▶ [Problem to solve] Please print all of the data below again, line for line, with no changes.

▶ [Exercise inputs]
════

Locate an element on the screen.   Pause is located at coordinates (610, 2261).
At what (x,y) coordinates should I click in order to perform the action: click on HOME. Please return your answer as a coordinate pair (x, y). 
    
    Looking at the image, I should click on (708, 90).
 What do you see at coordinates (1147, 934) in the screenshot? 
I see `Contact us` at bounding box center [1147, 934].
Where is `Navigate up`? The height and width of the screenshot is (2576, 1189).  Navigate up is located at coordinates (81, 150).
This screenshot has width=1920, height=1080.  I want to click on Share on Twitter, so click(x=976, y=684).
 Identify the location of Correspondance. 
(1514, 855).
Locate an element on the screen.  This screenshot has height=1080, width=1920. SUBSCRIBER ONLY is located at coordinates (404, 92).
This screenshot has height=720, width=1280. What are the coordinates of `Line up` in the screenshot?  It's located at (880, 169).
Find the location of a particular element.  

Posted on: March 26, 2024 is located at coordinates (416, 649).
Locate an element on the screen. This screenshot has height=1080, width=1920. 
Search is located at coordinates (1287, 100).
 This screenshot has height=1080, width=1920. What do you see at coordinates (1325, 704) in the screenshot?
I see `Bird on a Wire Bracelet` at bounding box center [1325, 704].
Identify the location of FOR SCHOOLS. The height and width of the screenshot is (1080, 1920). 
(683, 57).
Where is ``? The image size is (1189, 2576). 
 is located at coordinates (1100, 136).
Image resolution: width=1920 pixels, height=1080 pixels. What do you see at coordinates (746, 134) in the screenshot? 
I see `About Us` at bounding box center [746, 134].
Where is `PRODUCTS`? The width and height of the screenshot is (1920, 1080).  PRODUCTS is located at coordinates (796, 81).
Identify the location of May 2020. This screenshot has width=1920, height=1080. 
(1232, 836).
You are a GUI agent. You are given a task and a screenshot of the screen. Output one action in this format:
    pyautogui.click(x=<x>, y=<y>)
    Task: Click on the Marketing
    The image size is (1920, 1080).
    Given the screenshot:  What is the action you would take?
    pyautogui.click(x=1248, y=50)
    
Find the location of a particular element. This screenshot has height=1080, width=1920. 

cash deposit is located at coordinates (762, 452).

════

▶ [Completed exercise]
Locate an element on the screen.   Pause is located at coordinates (610, 2261).
At what (x,y) coordinates should I click in order to perform the action: click on HOME. Please return your answer as a coordinate pair (x, y). 
    
    Looking at the image, I should click on (708, 90).
 What do you see at coordinates (1147, 934) in the screenshot? 
I see `Contact us` at bounding box center [1147, 934].
Where is `Navigate up`? The height and width of the screenshot is (2576, 1189).  Navigate up is located at coordinates (81, 150).
This screenshot has width=1920, height=1080.  I want to click on Share on Twitter, so click(x=976, y=684).
 Identify the location of Correspondance. 
(1514, 855).
Locate an element on the screen.  This screenshot has height=1080, width=1920. SUBSCRIBER ONLY is located at coordinates (404, 92).
This screenshot has height=720, width=1280. What are the coordinates of `Line up` in the screenshot?  It's located at (880, 169).
Find the location of a particular element.  

Posted on: March 26, 2024 is located at coordinates (416, 649).
Locate an element on the screen. This screenshot has height=1080, width=1920. 
Search is located at coordinates (1287, 100).
 This screenshot has height=1080, width=1920. What do you see at coordinates (1325, 704) in the screenshot?
I see `Bird on a Wire Bracelet` at bounding box center [1325, 704].
Identify the location of FOR SCHOOLS. The height and width of the screenshot is (1080, 1920). 
(683, 57).
Where is ``? The image size is (1189, 2576). 
 is located at coordinates (1100, 136).
Image resolution: width=1920 pixels, height=1080 pixels. What do you see at coordinates (746, 134) in the screenshot? 
I see `About Us` at bounding box center [746, 134].
Where is `PRODUCTS`? The width and height of the screenshot is (1920, 1080).  PRODUCTS is located at coordinates (796, 81).
Identify the location of May 2020. This screenshot has width=1920, height=1080. 
(1232, 836).
You are a GUI agent. You are given a task and a screenshot of the screen. Output one action in this format:
    pyautogui.click(x=<x>, y=<y>)
    Task: Click on the Marketing
    The image size is (1920, 1080).
    Given the screenshot:  What is the action you would take?
    pyautogui.click(x=1248, y=50)
    
Find the location of a particular element. This screenshot has height=1080, width=1920. 

cash deposit is located at coordinates (762, 452).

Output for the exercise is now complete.